Well I have to process a lot of engineering documentation and I read also as much as I can to understand this new world called AI. I need a strategy if I want to manage my work, my passions, hobbies and family.

I started to Summarize the material (articles, Youtube videos, books, blogposts and so on…) and then organize them into categories in my Obsidian notes. The summarization helps me to have a quick idea of the topic and decide afterwards if I want to go deeper into it or not.

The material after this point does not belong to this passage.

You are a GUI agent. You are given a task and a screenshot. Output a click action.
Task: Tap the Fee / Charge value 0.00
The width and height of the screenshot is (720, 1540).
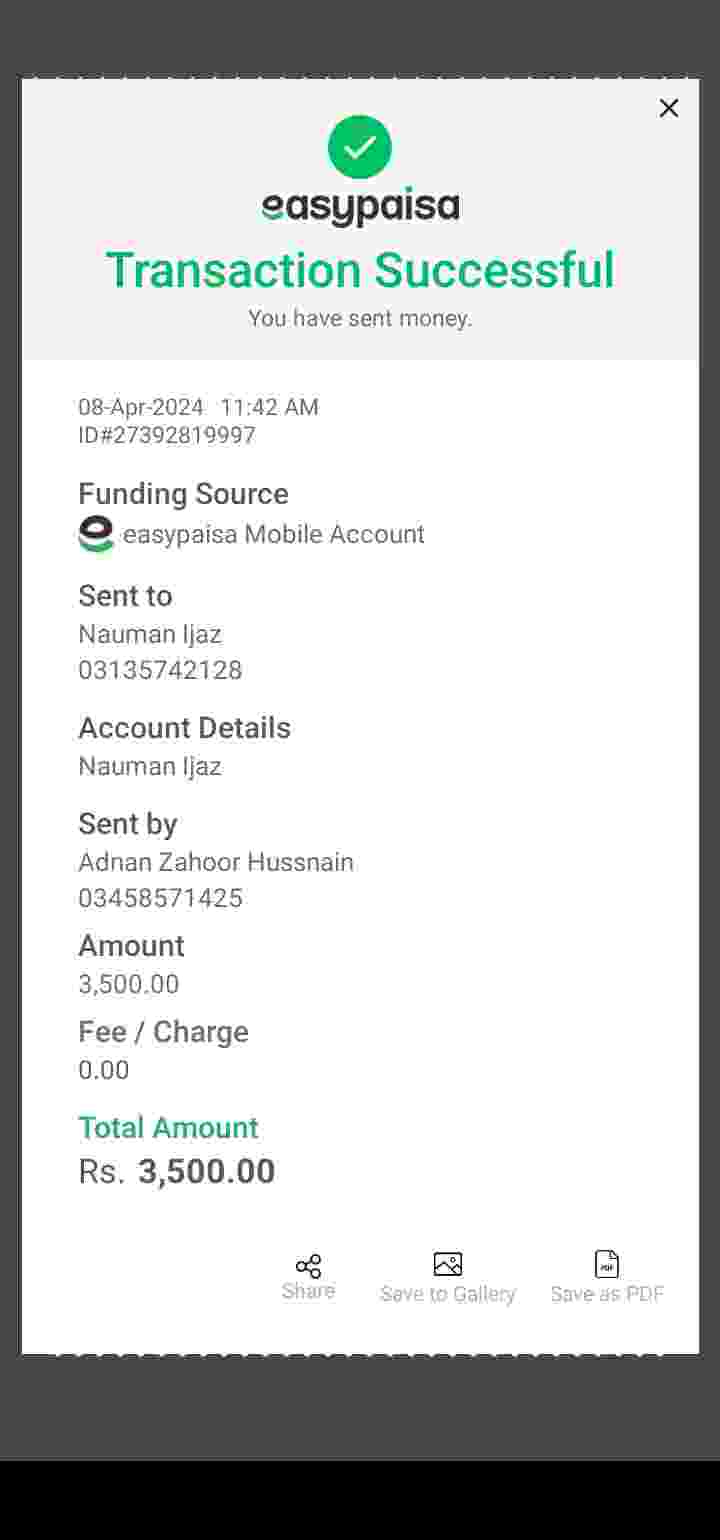(104, 1070)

In this article I will show you how to use free LLM from Hugging Face and Python to build a Summarization app: you only need your computer, a GPU is not even required. We will follow few steps:

1. Download the LaMini model
2. Prepare the Python environment and install dependencies
3. Test the summarization Pipeline 
4. Prepare and test the Graphic interface with Streamlit
5. Put together logic and graphic interface

1. Download the LaMini model

We will use LaMini-LM from Hugging Face: this is a small model based on the Flan-T5 family. With its own 248M parameters it matches the same performances of the Aplaca-7B and LLaMa-7B on downstream NLP tasks (text generation, QnA and summarization).

This setup was tested on both Windows 10 64bit and Mac (Intel chip) running Python 3.10. Check the following link for tips related to other Python versions. Pay attention to the torch installation because pytorch is compiled for specific python versions (link below for more info)

A 7 steps guide to install and run LaMini-LM on your computer

LaMini is your small ChatGPT running on a CPU: learn how to ask questions with python

artificialcorner.com

Create a new folder for the project (I used LaMiniLocal…)
create a subfolder called model.

Go to the Hugging Face repo for LaMini-Flan-T5–248M and download all the files in the directory into the model folder you just created.

screenshot from https://huggingface.co/MBZUAI/LaMini-Flan-T5-248M/tree/main

2. Prepare the Python Environment and install dependencies

We have a lot of libraries to install: be aware that the core interaction with the Hugging Face model are the torch and the transformers libraries: for detailed information refer to the mentioned above link.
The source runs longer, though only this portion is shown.